**本文抜粋**
Vol.0049 ファイザーとモデルナの新型コロナウイルスワクチンはインドにとって「物流の悪夢 」か?
インドでは要超低温保存のワクチンの取り扱いが難しい
ザ・タイムズ・オブ・インディア誌の11月16日付の記事によると、インド国内の主要な保健専門家は、推奨保管温度が-70℃と低い新型コロナウイルスワクチンを展開するために準備しなければならないインド国内の低温流通体系(コールドチェーン)施設の数に懸念を表明したとのことです。
インド医学研究評議会元事務局長のNK・ガングリー博士は「開発中の新型コロナウイルスワクチンのほとんどは超低温保管を必要とし、(インド国内で)最も発展した都市でさえ保管や輸送が困難な可能性があり、厳しい低温流通体系を必要とするほとんどのワクチンはインドでの導入は非常に困難」との見解を述べています。
現在有効性に関する暫定的な結果が発表された米ファイザー社と米モデルナ社の新型コロナウイルスワクチンですが、ファイザー社のワクチンは-70℃、モデルナ社のワクチンは-20℃での保存が必要とされており、ファイザー社のワクチンは、広範囲の停電や大規模な農村地帯のあるインドにとって 「物流の悪夢 」になってしまう可能性があると同氏は述べています。
また、英国・米国・日本からのファイザー・モデルナ各社のワクチンの大量予約注文により、インドでは2021年までほとんどのワクチンが入手できなくなるだろうという懸念もあります。
同じくインド医学研究評議会の疫学・伝染病の元責任者であるラリット・カント博士は、「ファイザー社のワクチンもモデルナ社のワクチンも「mRNA」という傷みやすい成分が入っており、超低温保存が必要です。わが国にはそのような冷凍庫がなく、インドでは実現不可能である」と述べています。

**課題**
• 1. ワクチン保管に関する記事の「Vol.0049 ファイザーとモデルナの新型コロナウイルスワクチンはインドにとって「物流の悪夢 」か?」から「懸念を表明したとのことです。」までの部分（両端を含む）を、「新型コロナウイルスワクチン」を「COVID-19ワクチン」に置き換えて書き直しなさい。
• 2. インドにおけるワクチン保管の課題を扱った記事について、本文の最後の文に続く部分を書きなさい。

**データ抜粋**
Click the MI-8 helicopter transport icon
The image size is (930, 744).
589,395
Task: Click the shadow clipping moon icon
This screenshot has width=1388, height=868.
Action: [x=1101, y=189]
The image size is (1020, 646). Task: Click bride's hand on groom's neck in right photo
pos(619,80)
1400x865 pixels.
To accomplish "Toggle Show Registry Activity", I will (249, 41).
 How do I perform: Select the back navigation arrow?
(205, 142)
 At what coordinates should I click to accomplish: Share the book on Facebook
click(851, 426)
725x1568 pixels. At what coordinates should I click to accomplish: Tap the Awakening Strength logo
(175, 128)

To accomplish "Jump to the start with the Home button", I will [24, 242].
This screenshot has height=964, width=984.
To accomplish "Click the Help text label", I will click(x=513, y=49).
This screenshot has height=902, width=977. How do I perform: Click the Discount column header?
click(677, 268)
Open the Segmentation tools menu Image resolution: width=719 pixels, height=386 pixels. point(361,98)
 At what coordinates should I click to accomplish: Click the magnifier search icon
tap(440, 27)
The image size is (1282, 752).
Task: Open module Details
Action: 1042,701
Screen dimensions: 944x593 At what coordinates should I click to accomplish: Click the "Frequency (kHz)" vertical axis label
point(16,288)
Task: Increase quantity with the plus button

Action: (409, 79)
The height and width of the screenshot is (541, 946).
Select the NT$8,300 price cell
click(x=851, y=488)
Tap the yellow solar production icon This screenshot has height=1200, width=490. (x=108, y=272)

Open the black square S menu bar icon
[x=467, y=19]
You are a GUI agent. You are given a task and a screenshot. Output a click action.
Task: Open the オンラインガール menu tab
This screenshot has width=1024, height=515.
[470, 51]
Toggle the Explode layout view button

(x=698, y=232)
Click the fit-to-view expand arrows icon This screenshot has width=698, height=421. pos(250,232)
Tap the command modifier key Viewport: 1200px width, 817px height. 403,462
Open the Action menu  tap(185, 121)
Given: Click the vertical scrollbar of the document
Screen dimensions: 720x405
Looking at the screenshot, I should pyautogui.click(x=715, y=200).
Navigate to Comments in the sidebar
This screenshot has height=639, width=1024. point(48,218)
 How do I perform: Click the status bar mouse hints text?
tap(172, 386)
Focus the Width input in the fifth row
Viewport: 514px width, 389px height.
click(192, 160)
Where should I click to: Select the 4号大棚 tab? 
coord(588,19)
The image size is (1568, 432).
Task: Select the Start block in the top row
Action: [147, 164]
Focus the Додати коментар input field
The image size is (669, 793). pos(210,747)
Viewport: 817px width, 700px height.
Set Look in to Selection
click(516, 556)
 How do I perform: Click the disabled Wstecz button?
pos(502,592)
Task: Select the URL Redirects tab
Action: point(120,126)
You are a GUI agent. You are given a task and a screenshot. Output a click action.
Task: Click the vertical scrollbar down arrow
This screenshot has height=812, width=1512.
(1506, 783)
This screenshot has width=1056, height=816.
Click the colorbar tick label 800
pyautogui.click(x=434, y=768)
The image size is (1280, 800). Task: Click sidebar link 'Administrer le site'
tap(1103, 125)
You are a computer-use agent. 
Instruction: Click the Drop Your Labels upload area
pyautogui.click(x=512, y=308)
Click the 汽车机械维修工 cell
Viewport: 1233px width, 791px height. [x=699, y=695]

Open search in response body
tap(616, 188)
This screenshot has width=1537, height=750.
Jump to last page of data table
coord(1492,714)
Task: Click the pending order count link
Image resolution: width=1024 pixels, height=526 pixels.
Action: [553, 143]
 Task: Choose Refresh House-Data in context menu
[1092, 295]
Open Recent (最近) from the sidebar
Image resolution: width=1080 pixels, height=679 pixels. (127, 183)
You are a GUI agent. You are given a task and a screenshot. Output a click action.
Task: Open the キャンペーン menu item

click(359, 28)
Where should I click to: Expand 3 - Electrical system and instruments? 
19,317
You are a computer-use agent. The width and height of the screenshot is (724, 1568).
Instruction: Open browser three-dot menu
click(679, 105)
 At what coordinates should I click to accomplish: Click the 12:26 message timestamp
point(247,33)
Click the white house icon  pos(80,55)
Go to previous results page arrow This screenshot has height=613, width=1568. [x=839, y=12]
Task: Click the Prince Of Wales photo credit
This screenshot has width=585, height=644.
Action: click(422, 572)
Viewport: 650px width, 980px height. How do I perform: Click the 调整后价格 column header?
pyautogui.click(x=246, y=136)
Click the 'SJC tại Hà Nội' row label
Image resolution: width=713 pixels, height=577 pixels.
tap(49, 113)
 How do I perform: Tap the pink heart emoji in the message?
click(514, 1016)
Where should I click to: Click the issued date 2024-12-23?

**解答**
• 1.
Vol.0049 ファイザーとモデルナのCOVID-19ワクチンはインドにとって「物流の悪夢 」か?
インドでは要超低温保存のワクチンの取り扱いが難しい
ザ・タイムズ・オブ・インディア誌の11月16日付の記事によると、インド国内の主要な保健専門家は、推奨保管温度が-70℃と低いCOVID-19ワクチンを展開するために準備しなければならないインド国内の低温流通体系(コールドチェーン)施設の数に懸念を表明したとのことです。

• 2.
ファイザー社は、-70℃の温度を最大10日間維持できるドライアイス容器を提供すると発表していますが、論理的にはまだ実現可能ではないというのが実情のようです。
より幅広い要件に応えられるワクチン開発が望まれる
一方で、カント博士は、-2℃から-8℃の間の温度で保存できるワクチンがインド国内で開発中であると発言しています。
保健当局によると、インド国内の製薬会社Bharat Biotech社・Zydus Cadila社・Serum Institute社それぞれのワクチン候補はインドの既存の低温保存ネットワークの要件を満たしているとのことです。インド国内でのワクチン開発が期待されます。
WHOのチーフサイエンティストであるSoumya Swaminathan博士は、例えば、あるワクチンは妊娠中の女性にはより安全で、あるワクチンは高齢者にはより効果的などのように、より幅広い集団と要件をカバーするために、より多くの新型コロナウイルスワクチンの候補を開発しなければならないと述べています。
インドと世界がこの新型コロナウイルス禍を抜け出し、本来の安心と発展を取り戻すためにも速やかな新型コロナウイルスワクチンの開発が望まれます。
ソース:70℃でのコールドチェーンを必要とするワクチンの中には、インドにとって「理想的」ではないものもある。